Re-emerging elsewhere in the president’s DOL request were the $3.4 billion Career Advancement Accounts (CAAs), which would collapse individual adult and youth job skills and training line items into state block grants. Rachel Gragg, federal policy director at the Washington-based The Workforce Alliance, doesn’t expect Congress to suddenly take a liking to the accounts. Bush floated the idea in his 2007 budget request, but it didn’t make it into work force investment legislation passed by the previous Republican-controlled Congress.
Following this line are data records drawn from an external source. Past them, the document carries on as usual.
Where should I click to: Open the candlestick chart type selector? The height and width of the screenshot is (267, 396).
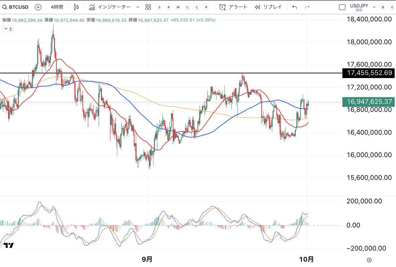(76, 7)
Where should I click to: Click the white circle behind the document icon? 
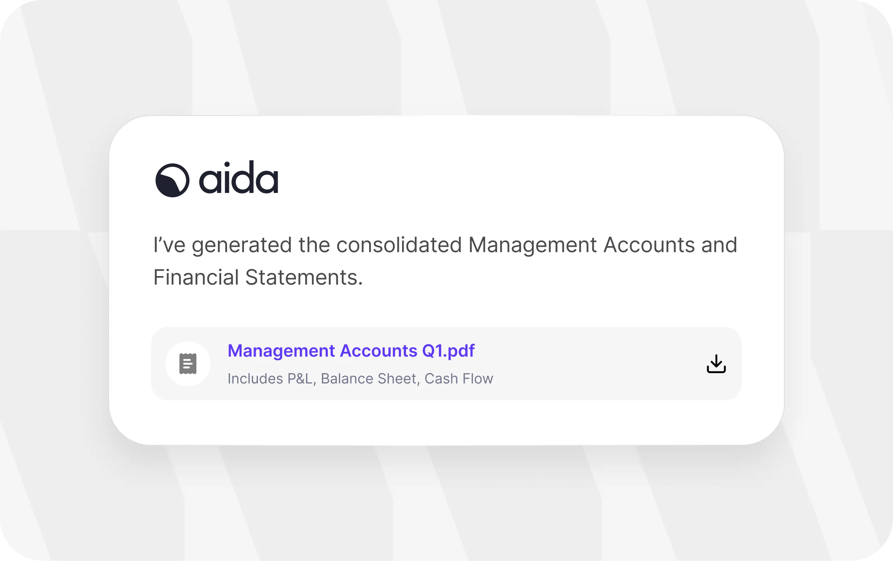point(188,364)
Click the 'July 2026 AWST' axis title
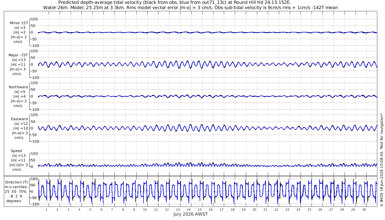The height and width of the screenshot is (220, 385). 191,214
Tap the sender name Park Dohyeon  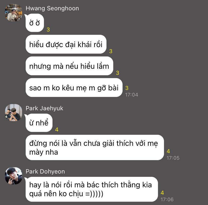click(45, 172)
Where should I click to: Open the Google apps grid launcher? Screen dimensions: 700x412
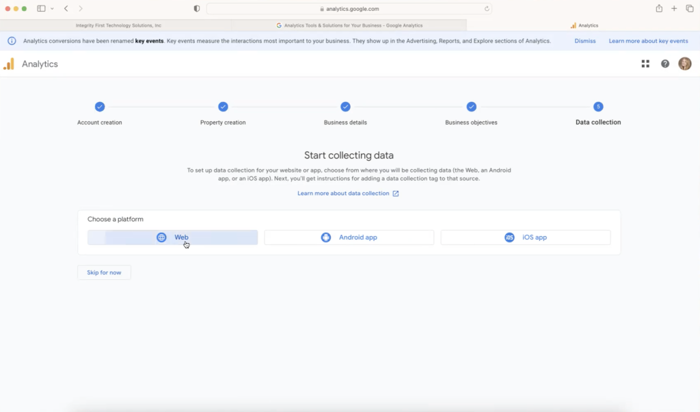pyautogui.click(x=645, y=63)
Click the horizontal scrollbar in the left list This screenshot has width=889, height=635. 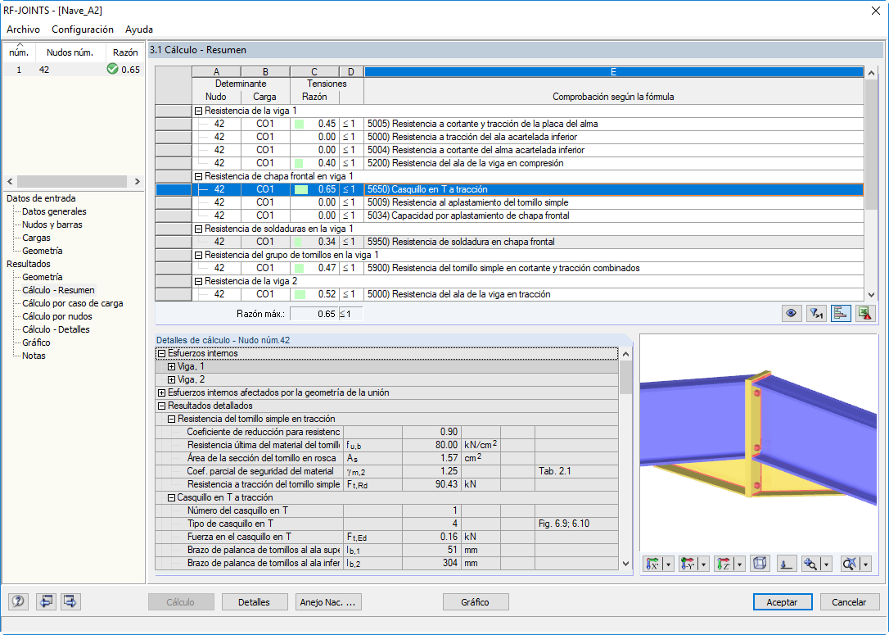click(73, 182)
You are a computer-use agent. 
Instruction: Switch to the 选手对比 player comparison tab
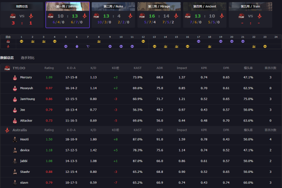[28, 57]
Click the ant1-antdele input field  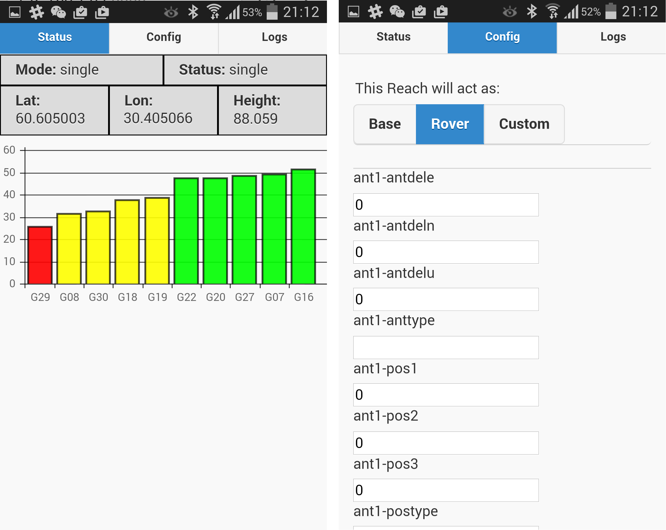click(446, 205)
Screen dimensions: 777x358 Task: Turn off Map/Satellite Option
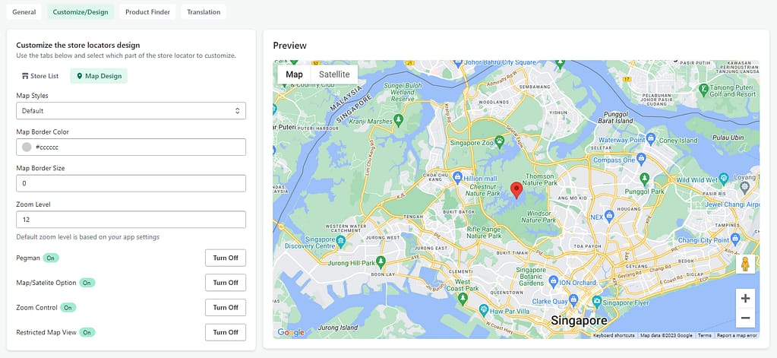click(x=226, y=283)
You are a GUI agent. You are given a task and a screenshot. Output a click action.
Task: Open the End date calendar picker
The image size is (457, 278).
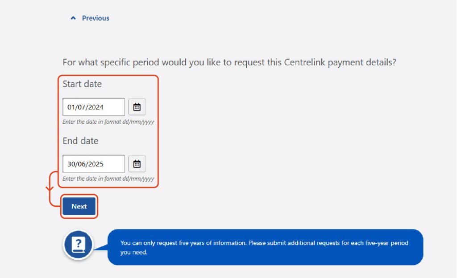(137, 164)
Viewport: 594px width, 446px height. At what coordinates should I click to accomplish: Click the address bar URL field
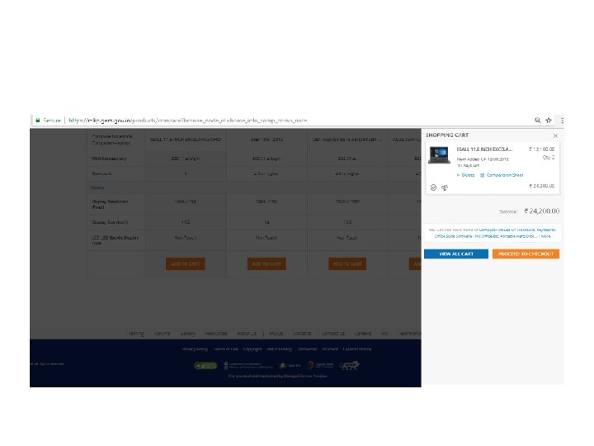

The president requested a cut of more than $100 million in youth job training, also disappointing Gragg. “We feel funding should be increasing,” she said.

National Service

What bothers Gene Sofer, a consultant to youth-serving nonprofits, including Voices for National Service, is that Bush’s rhetoric in praise of national service doesn’t match “continuing budget cuts” to the Corporation for National and Community Service programs. “We understand that we have our work cut out for us,” he said. “A lot of programs have been underfunded over the past several years, and all of them are … going to be anxious to catch up.”

Department of Justice

Given the years of White House-recommended cuts in federal juvenile justice and delinquency prevention programs, continued funding levels for 2007 – at around $340 million, the same as fiscal year 2006 – is “progress,” said Rollin of Fight Crime.

But while deficits will constrain the new leadership, status quo budgeting in 2008 won’t distinguish the new Congress from its predecessor, she said. The budget is a “prioritization document,” she said. “And so if there’s no new money to go into anything, that means you agree with all of the prior priorities.